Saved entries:
※ ※ ※

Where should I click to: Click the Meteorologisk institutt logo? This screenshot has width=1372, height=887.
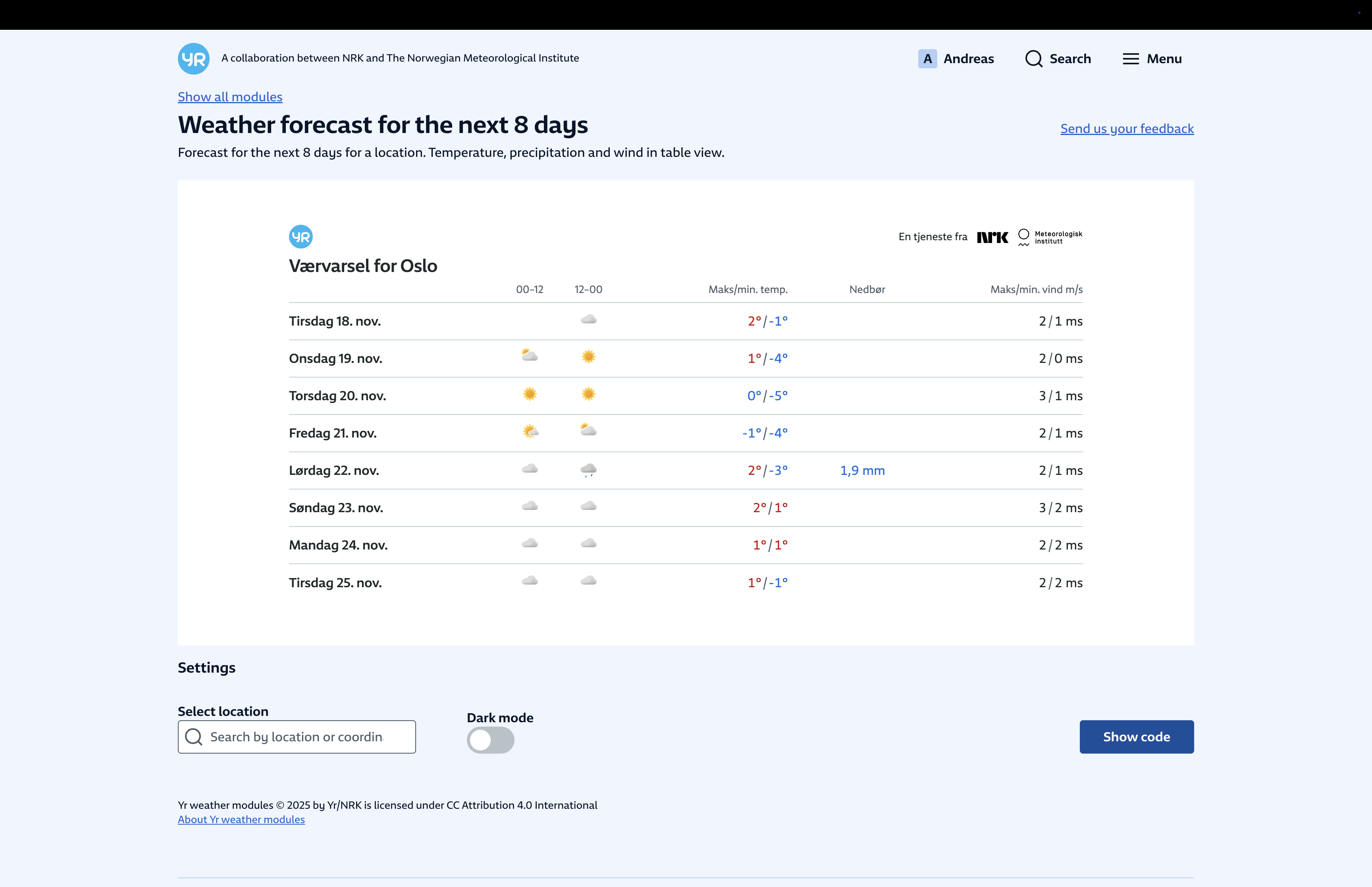click(x=1050, y=237)
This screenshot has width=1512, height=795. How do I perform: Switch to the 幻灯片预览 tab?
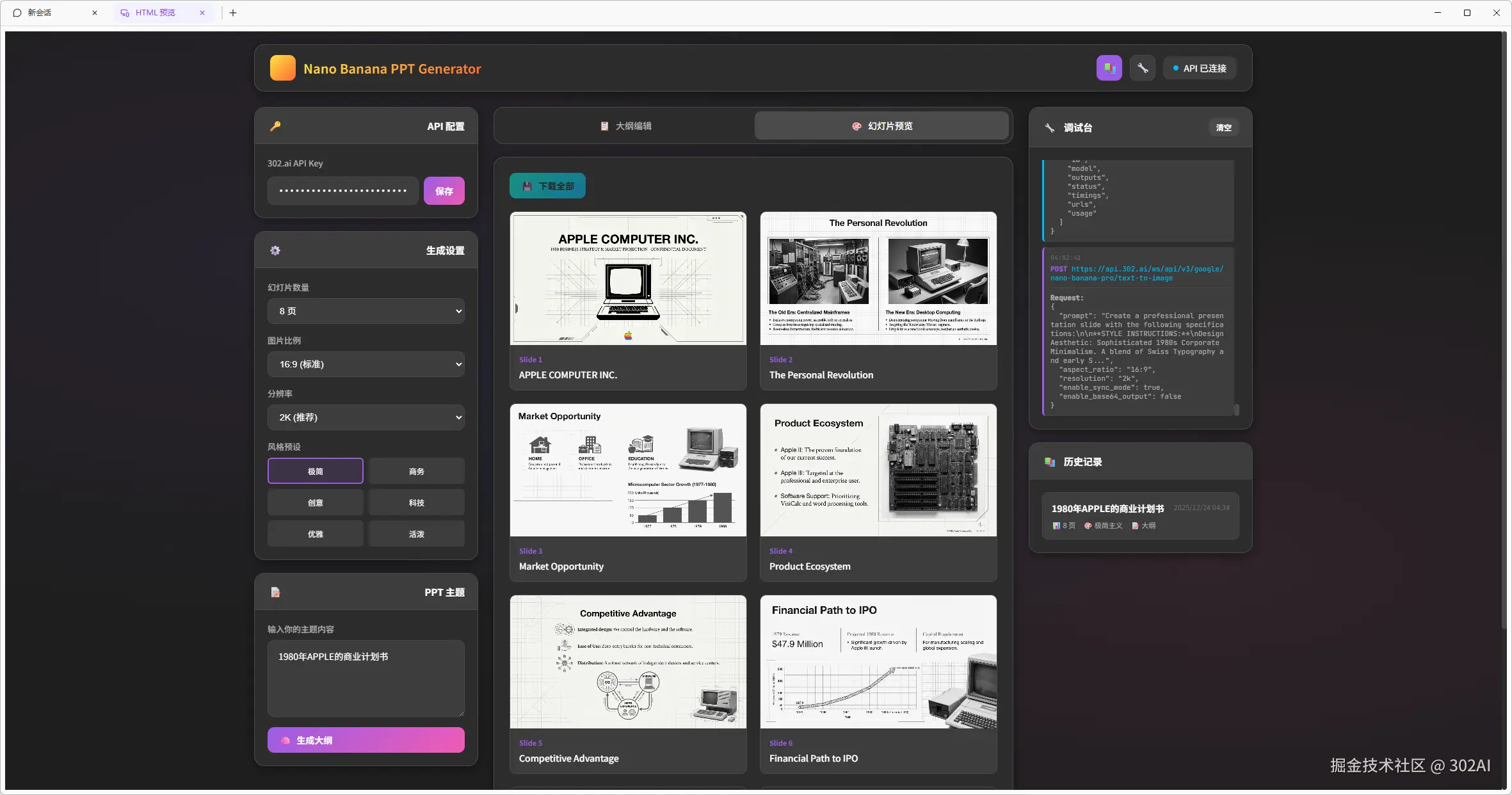coord(881,126)
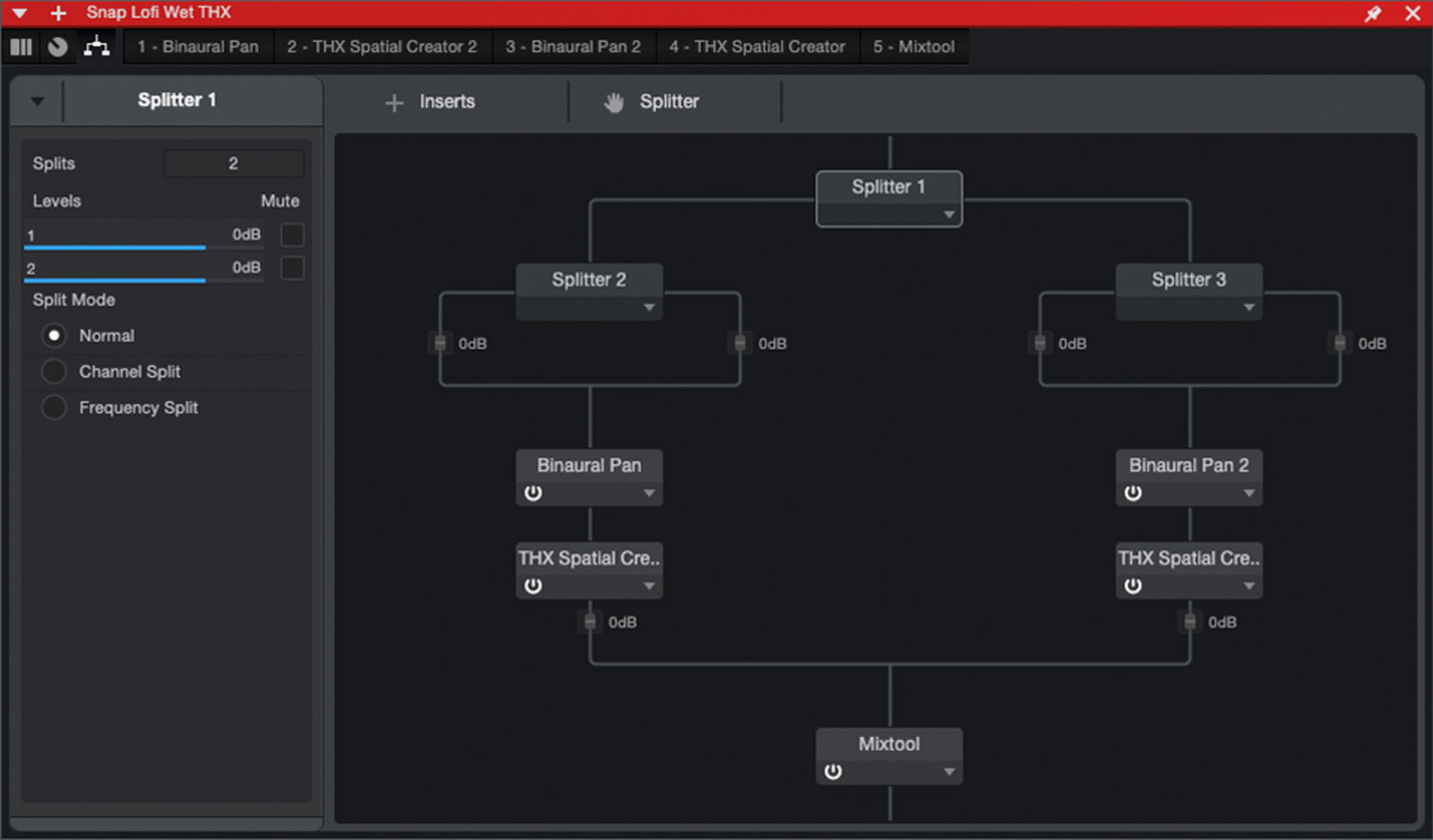1433x840 pixels.
Task: Click the add Inserts plus icon
Action: point(393,102)
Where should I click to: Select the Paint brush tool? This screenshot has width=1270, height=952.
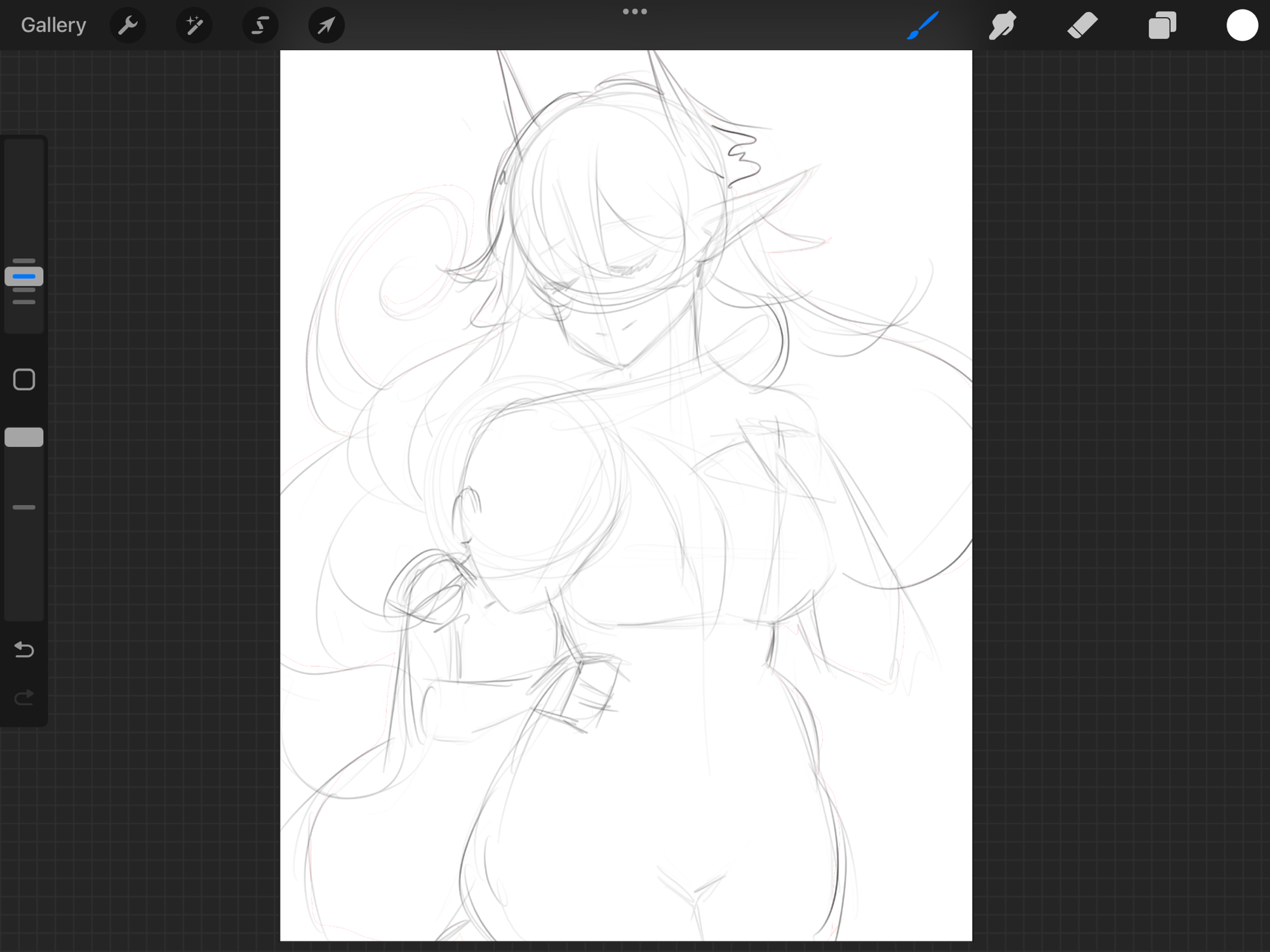(923, 25)
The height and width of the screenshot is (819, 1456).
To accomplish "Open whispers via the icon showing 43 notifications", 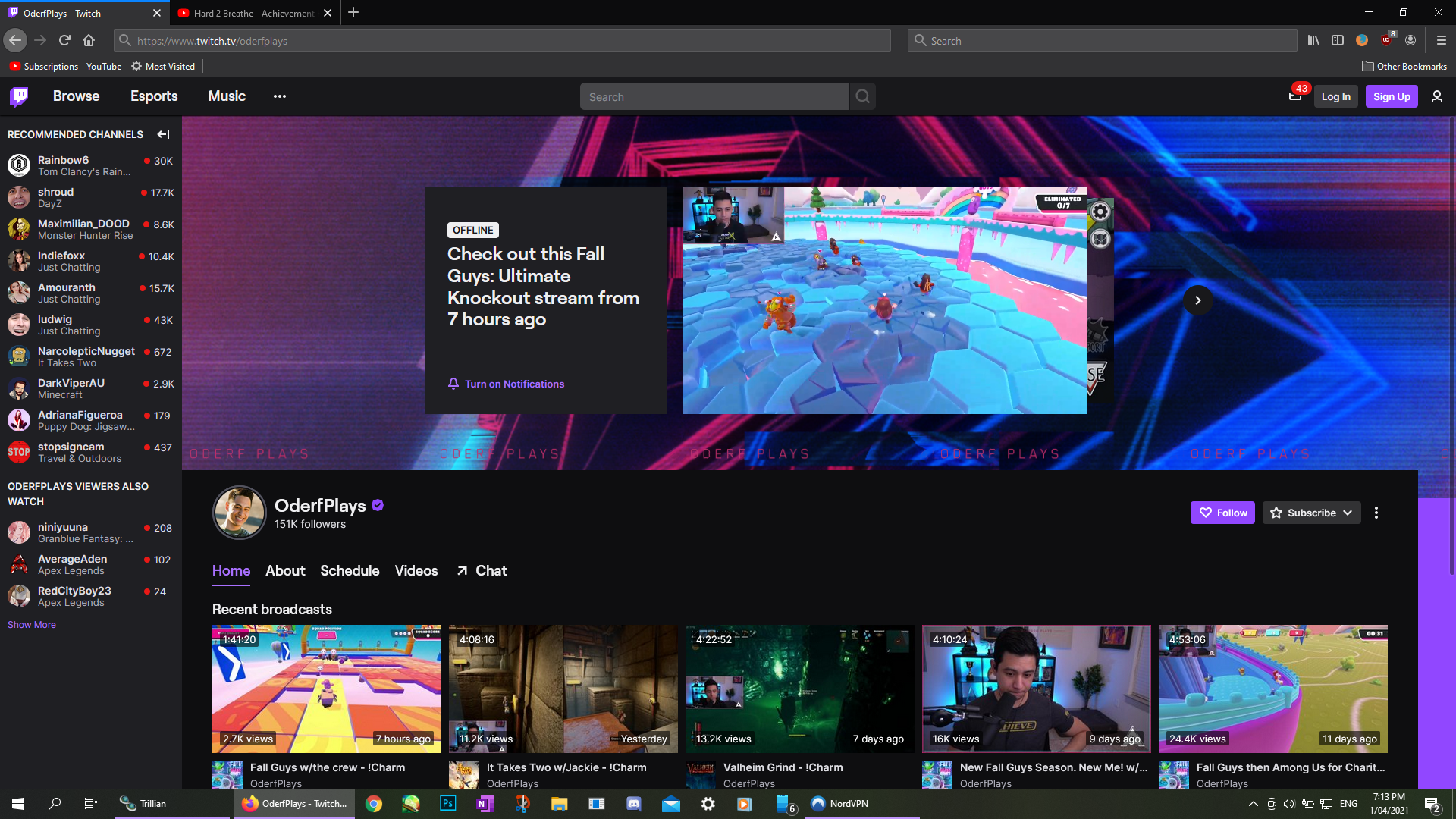I will [x=1295, y=96].
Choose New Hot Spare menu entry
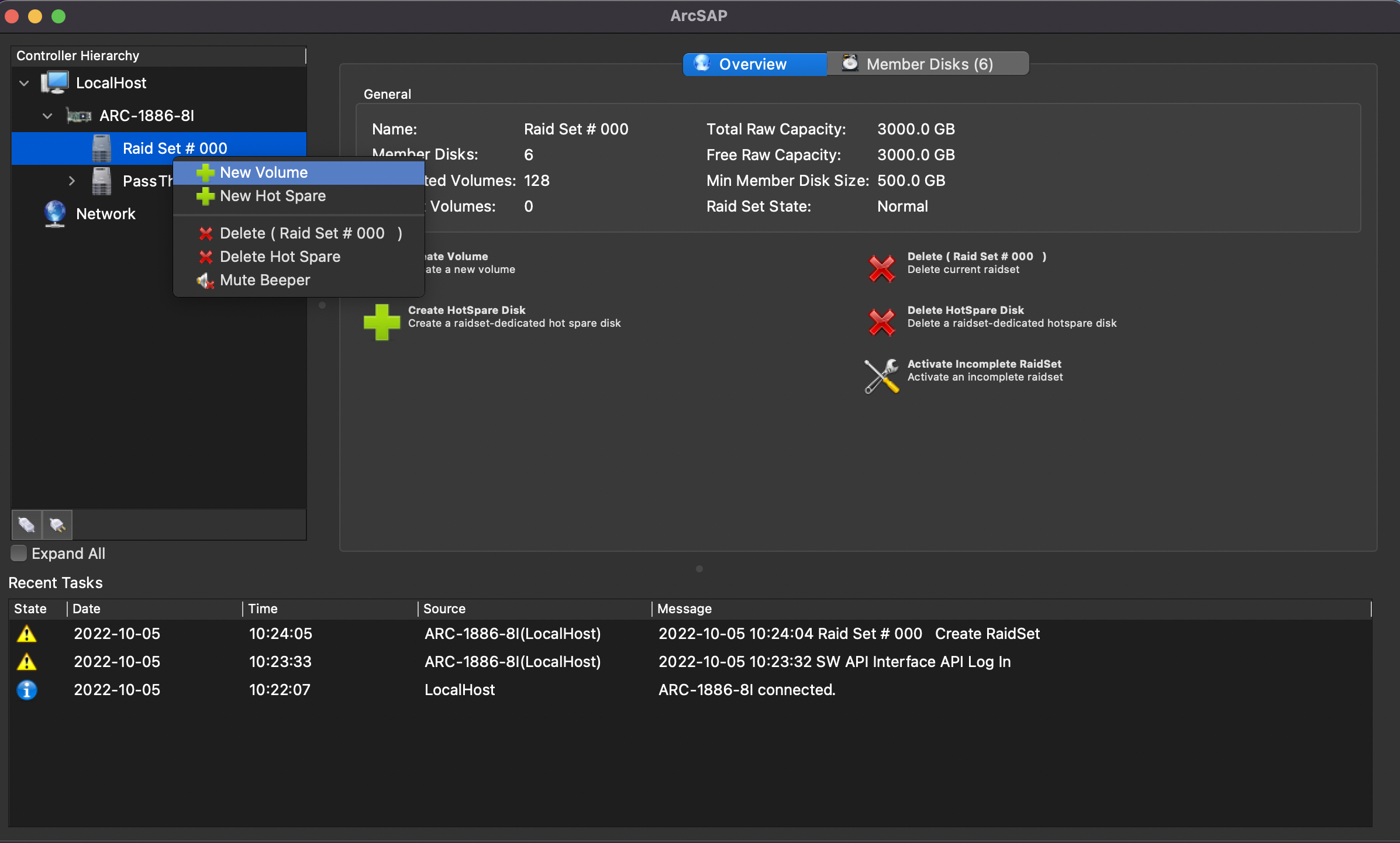Image resolution: width=1400 pixels, height=843 pixels. [273, 196]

※ ※ ※

* **TASK DIRECTIONS**: What is needed is an exact copy of the lines above, from the one holding "This screenshot has width=1512, height=795." down to the one holding "The height and", with those two included and the pictures left out.

* **TASK RESULT**:
This screenshot has width=1512, height=795. How do I perform: Switch to the 幻灯片预览 tab?
coord(881,126)
1433x840 pixels.
Task: Click the add Inserts plus icon
Action: point(393,102)
Where should I click to: Select the Paint brush tool? This screenshot has width=1270, height=952.
(923, 25)
The height and width of the screenshot is (819, 1456).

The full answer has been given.